KoranMandala.com – Ketua Komunitas Wartawan Senior (KWS) Jawa Barat, Imam Wahyudi atau yang akrab disapa Kang iW, menyampaikan kritik tajam terhadap kinerja Komisi Pemilihan Umum (KPU) dalam menghadapi berbagai tantangan menjelang Pilkada Serentak 2024.
Menurut Kang iW, KPU saat ini tengah menghadapi situasi kritis yang ia ibaratkan sebagai “gagal ginjal,” sehingga membutuhkan “cuci darah” untuk memastikan tetap mampu menjalankan tugasnya secara sehat.

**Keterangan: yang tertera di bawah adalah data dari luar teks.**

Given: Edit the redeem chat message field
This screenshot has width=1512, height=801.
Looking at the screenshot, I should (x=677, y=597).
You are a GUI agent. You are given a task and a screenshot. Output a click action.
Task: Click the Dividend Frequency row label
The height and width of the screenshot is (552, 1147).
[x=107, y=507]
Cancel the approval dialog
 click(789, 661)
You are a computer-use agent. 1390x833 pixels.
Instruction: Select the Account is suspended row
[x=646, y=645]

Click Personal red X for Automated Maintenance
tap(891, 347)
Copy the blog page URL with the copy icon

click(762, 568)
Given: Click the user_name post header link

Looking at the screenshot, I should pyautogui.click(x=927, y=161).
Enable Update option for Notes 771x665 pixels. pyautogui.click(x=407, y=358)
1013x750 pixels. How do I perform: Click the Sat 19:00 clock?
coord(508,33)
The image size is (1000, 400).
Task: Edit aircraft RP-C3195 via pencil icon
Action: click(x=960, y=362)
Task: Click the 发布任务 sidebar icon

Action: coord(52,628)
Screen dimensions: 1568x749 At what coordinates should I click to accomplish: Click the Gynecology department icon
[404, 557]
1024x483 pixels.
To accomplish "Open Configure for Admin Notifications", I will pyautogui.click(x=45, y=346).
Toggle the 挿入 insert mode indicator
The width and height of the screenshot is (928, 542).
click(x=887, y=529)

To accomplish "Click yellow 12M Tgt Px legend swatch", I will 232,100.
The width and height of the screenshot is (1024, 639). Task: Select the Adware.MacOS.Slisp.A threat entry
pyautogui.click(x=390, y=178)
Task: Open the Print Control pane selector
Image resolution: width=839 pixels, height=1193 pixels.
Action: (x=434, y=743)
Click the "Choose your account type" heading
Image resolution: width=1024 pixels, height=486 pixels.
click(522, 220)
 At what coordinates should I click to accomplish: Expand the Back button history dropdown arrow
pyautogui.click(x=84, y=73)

Mantan politisi sebuah partai politik di Bandung ini mengungkapkan bahwa KPU telah dua kali menghadapi situasi darurat yang memaksa mereka mengambil langkah cepat untuk menyelesaikan masalah yang ada.
Baca Juga: KPU Jawa Barat Dorong Peningkatan Partisipasi Pemilih, Kembali Gelar Kirab Pilkada
Pertama, KPU harus menyesuaikan diri setelah putusan Mahkamah Konstitusi (MK) yang menurunkan ambang batas parlemen dari 20%. Kedua, masalah yang lebih mendesak datang dari potensi adanya “kotak kosong” dalam Pilkada Serentak 2024.
“Ini seperti diagnosa tiba-tiba yang menyerang organ tubuh demokrasi. Dalam kondisi ini, KPU butuh terapi dalam waktu singkat untuk menyelamatkan nyawa demokrasi kita,” ujar Kang iW di Bandung, Jumat 3 September 2024.
“Kotak Kosong” dan Ancaman Demokrasi
Menurut Kang iW, ancaman “kotak kosong” yang terjadi di beberapa daerah dalam Pilkada Serentak 2024 dapat merusak makna kontestasi demokrasi.
Ia menyebutkan ada 41 daerah yang terdiagnosis mengalami potensi “kotak kosong,” termasuk satu provinsi, lima kota, dan 35 kabupaten. Salah satunya adalah Kabupaten Ciamis di Jawa Barat, di mana pasangan petahana, Herdiat Sunarya dan Yana D. Putra, diperkirakan akan unggul tanpa lawan.
Kang iW menjelaskan bahwa jika pasangan calon tunggal tidak berhasil mendapatkan 50% plus satu suara, seperti yang diatur dalam Undang-Undang Nomor 10 Tahun 2016 tentang Pilkada, maka potensi kemenangan “kotak kosong” semakin besar.
Ia pun merujuk pada pengalaman Pilkada Kota Makassar 2018, di mana “kotak kosong” berhasil menang melawan pasangan calon tunggal.
“Undang-undang memang mengatur soal ini, tetapi tidak tuntas dalam memberikan kepastian terkait keadilan dan kepatutan, terutama dalam konteks ‘kotak kosong’,” tegasnya.